President Buhari is instrumental to dismantling this same corruption in the security sector. The evil that allowed the Boko Haram insurgency to grow while persons in positions of trust feathered their own nests met its match under this watchful administration. As some of the memes had it, “one can now leave the goat in the same room with the yam without anything untowards happening”.
An immediate consequence of this development was the turning of the tide against Boko Haram terrorists that were once rumored as being invincible. It became glaring to the insurgents for the very first time that, they are on a self-destructive mission. They have tasted the reality of the power of a nation state and were soon humbled to a point that willingly surrendering to superior force is the only alternative option. With this squarely staring them in the face they commenced the process to discuss the release of school girls they abducted under a less concerned government in Chibok.
If one care to observe, the other terrorists, those that unleash terror on us using the power of their pen and bank transfers have also taken flight. They have become the loudest moaners and sponsors of wailers about how cash flow has dried up because the implementation of the Treasury Single Account (TSA) by the Buhari administration has turned off the tap to corruption from one of its sources. With the better capture of government resources comes a reduction in the willingness of people to flaunt wealth that can only be stolen and ill-gotten.
Those forced to live within their means may curse the government but those that are now better served with public resources, who were once the forgotten of the society now know for sure that things can only get better the longer this government remains in office.
A significant achievement for 2016 is the intangible fact that we are being weaned off the things that held us back as a nation. The economy is gradually being diversified.
On the surface, the militants destroying oil installations in the Niger Delta portends economic doom especially with the realization that falling crude prices should not be followed with lower production or export capacity. But we have also learnt that the country can run without the full compliment of the revenue from crude oil. The body language of Mr. President in the face of the separatist provocations of the militants is one that has brought calm and cessation of hostilities.
One must however admit that there are things that could have been better in 2016 and must now be inculcated in the approaching year. One of the topmost is the need to attend to national issues with even more dispatch than witnessed this year.
The other is to dispense with political considerations when any of Mr.
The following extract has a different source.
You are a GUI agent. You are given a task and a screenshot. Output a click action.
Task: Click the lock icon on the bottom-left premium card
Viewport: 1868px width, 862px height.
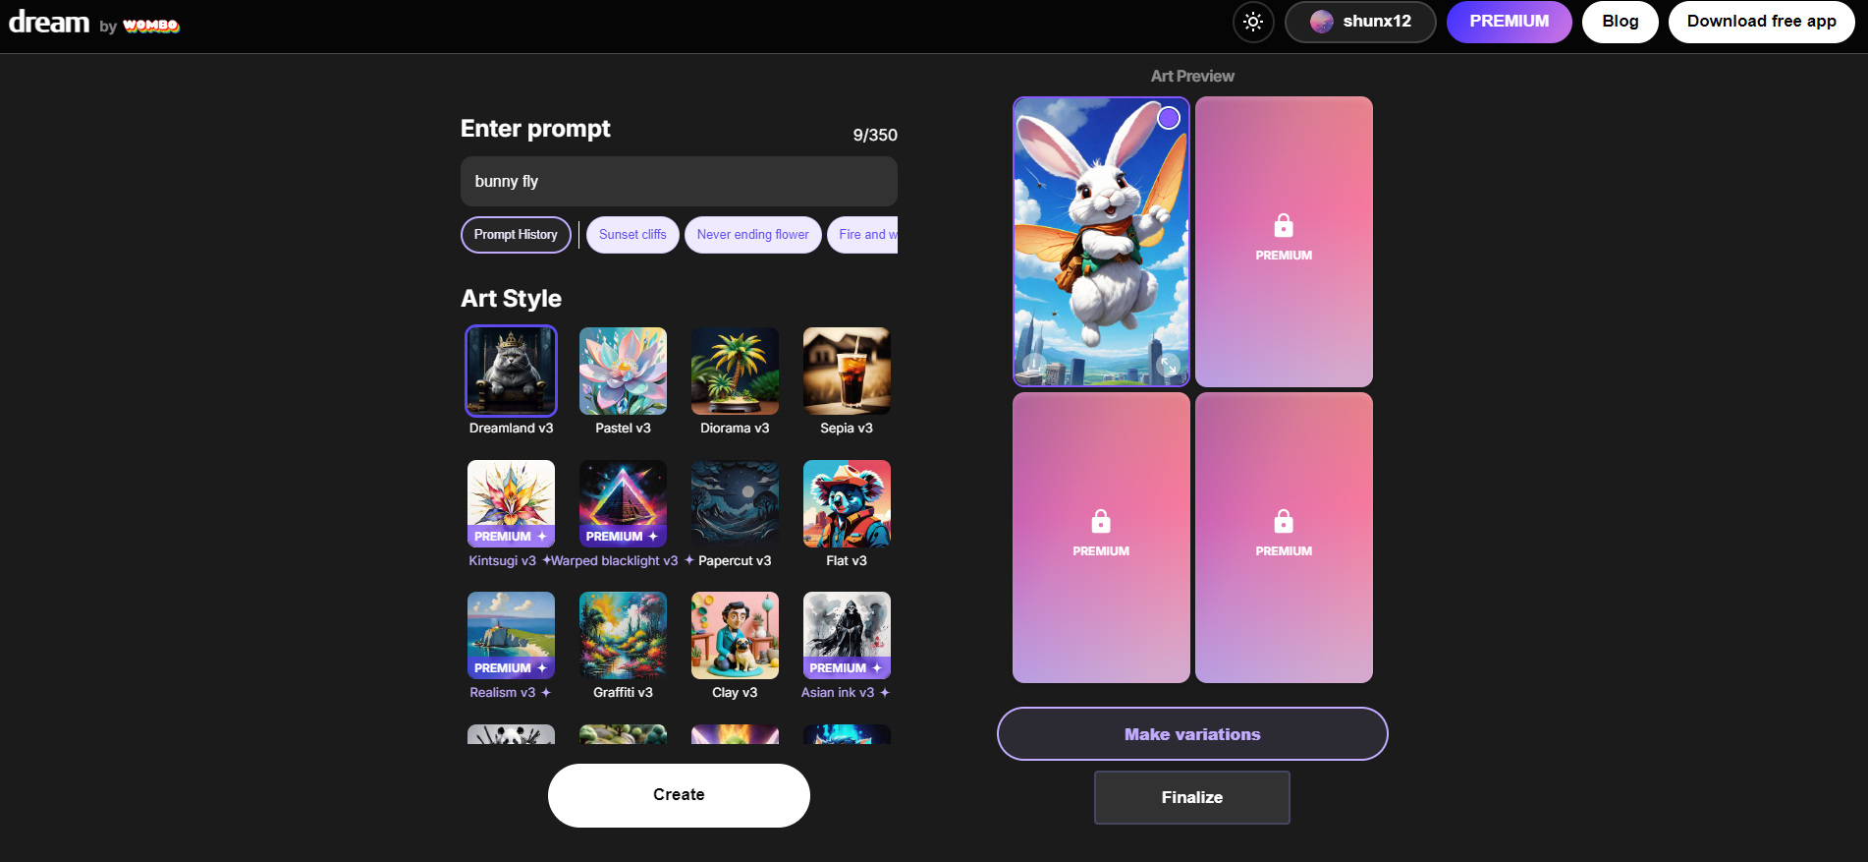pos(1100,521)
President’s lieutenants are complicit in any wrongdoing to the point of constituting a distraction to the administration.
Thirdly, the same political will must be extended to when it becomes imperative to administer any bitter medicine to the nation by way of policies that some people must invariably kick against.
The expectation is that once the nation can continue on the current path set by Mr. President, and consolidate of the gains accruing therefrom, Nigeria will proudly step into a 2017 in which most of the seeds planted since May 29 2015 will begin to yield fruits. Meanwhile, the memes can keep coming.